Skip to 6 minutes and 14 seconds That would be the one to start with first. There are several other modes of clustered running for Spark, including something called Mesos and YARN. These are different ways of managing the machines in a cluster. The stand-alone mode is the simplest. There are a number of blogs on the web that step you through the process of setting up a stand-alone cluster on a single machine. So if we search for “Apache Spark standalone cluster install”, there are a number if hits in Google for information on setting up a cluster. One that’s particularly concise, or, at least, I thought it was concise and could be a good place to start, is this one here.

Skip to 7 minutes and 13 seconds If we take a look at that, we can see a very short introduction to getting started with a Spark cluster running on a single machine. This is different from what we’ve been looking at so far, where we’ve been running in local mode. That’s where the entirety of Spark runs in a single JVM process. The stand-alone cluster running on a single machine involves multiple separate Java processes, and they communicate as if they were running on different machines. This tutorial is a reasonably short introduction to getting started with that. That’s it for this lesson.

Skip to 7 minutes and 56 seconds Today, we took a look at how you can use Distributed Weka to compute a correlation matrix in Spark and then use that correlation matrix as input to a Principal Components Analysis. We also took a look at the k-means algorithm running in a distributed fashion inside of Spark, and we took a little look at information on setting up Spark clusters.
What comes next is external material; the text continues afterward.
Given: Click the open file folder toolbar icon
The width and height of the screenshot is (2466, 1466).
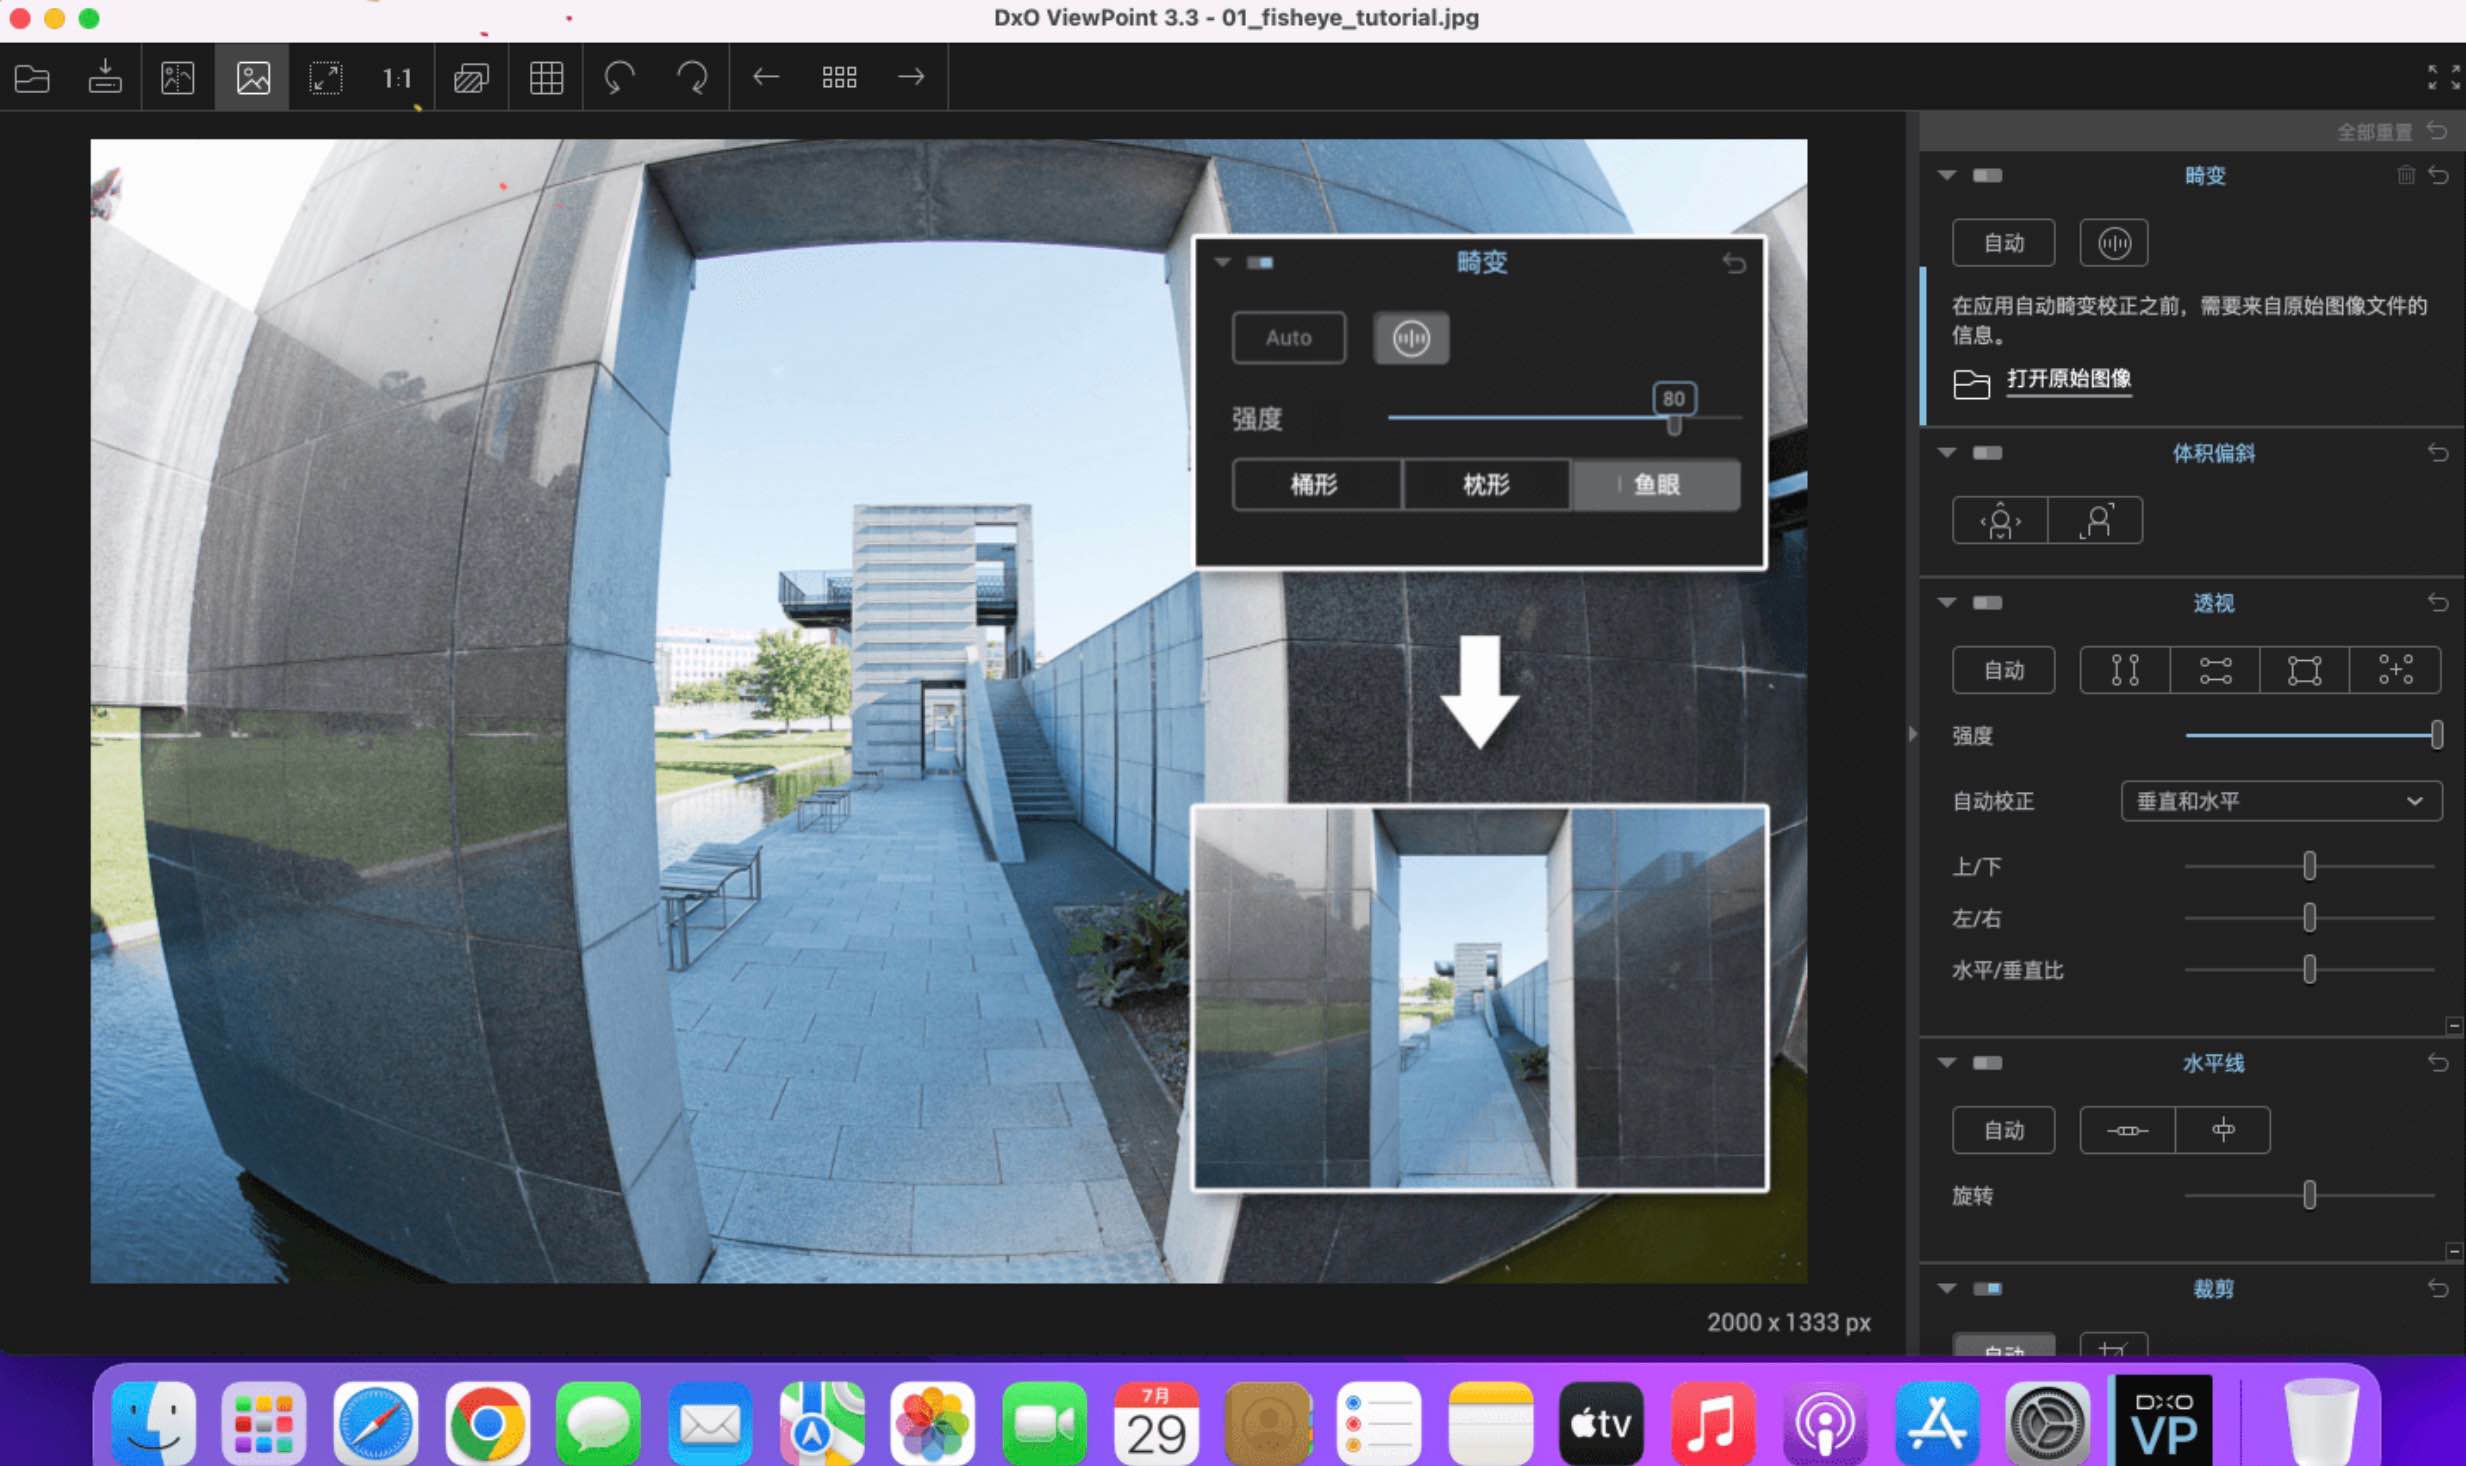Looking at the screenshot, I should point(33,77).

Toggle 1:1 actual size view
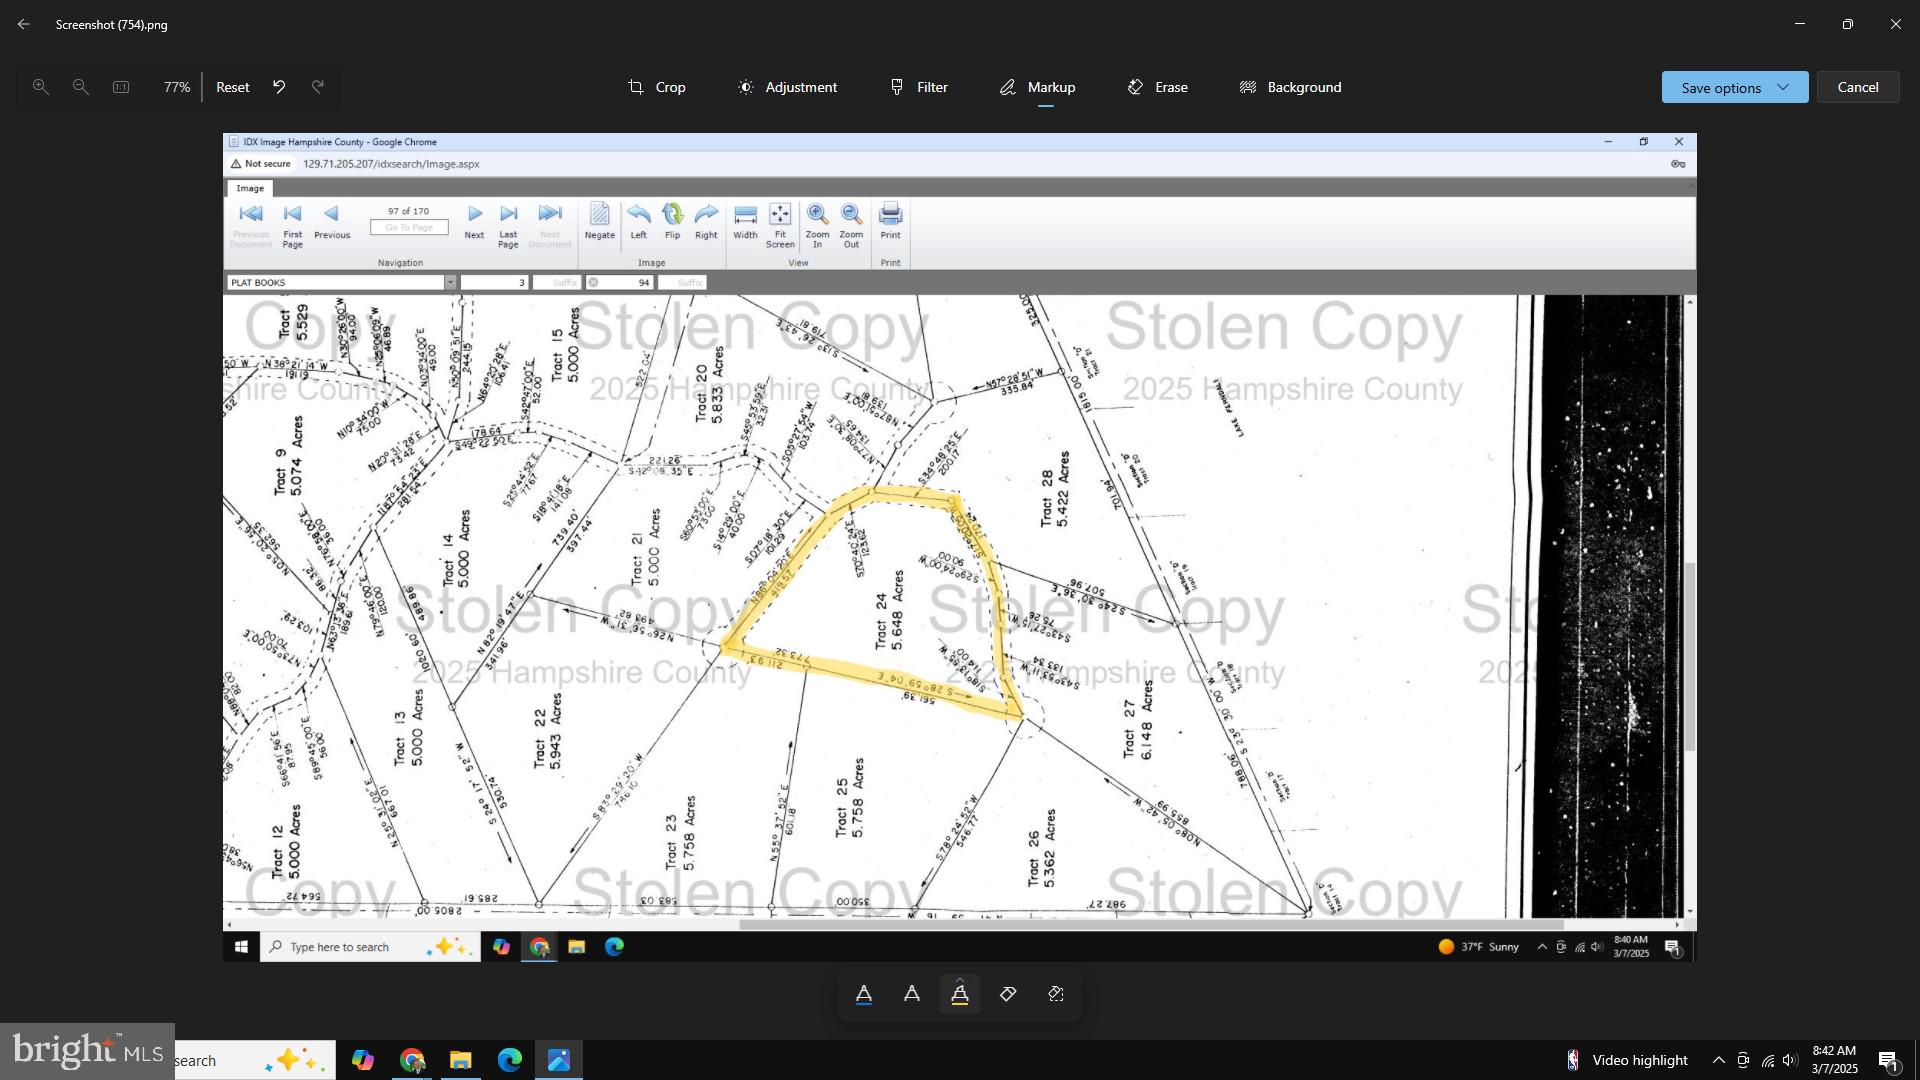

Well, I hope you’ve enjoyed learning about how to use Weka in a distributed processing environment, and now I’ll leave you with some links to further information on Distributed Weka and on Apache Spark.

# Miscellaneous Distributed Weka capabilities

There are other useful KnowledgeFlow templates for Distributed Weka. One computes a correlation matrix for input to Principal Component Analysis; another runs a parallel version of the k-means clustering algorithm. To process large datasets you need to run Distributed Weka on a cluster. The Apache Spark website contains information on how to set up a cluster; this blog post explains how to run a Spark cluster on a single machine using separate Java processes that communicate as though they were running on different machines – which is different from the “local mode” we’ve been using, where the entirety of Spark runs in a single Java process.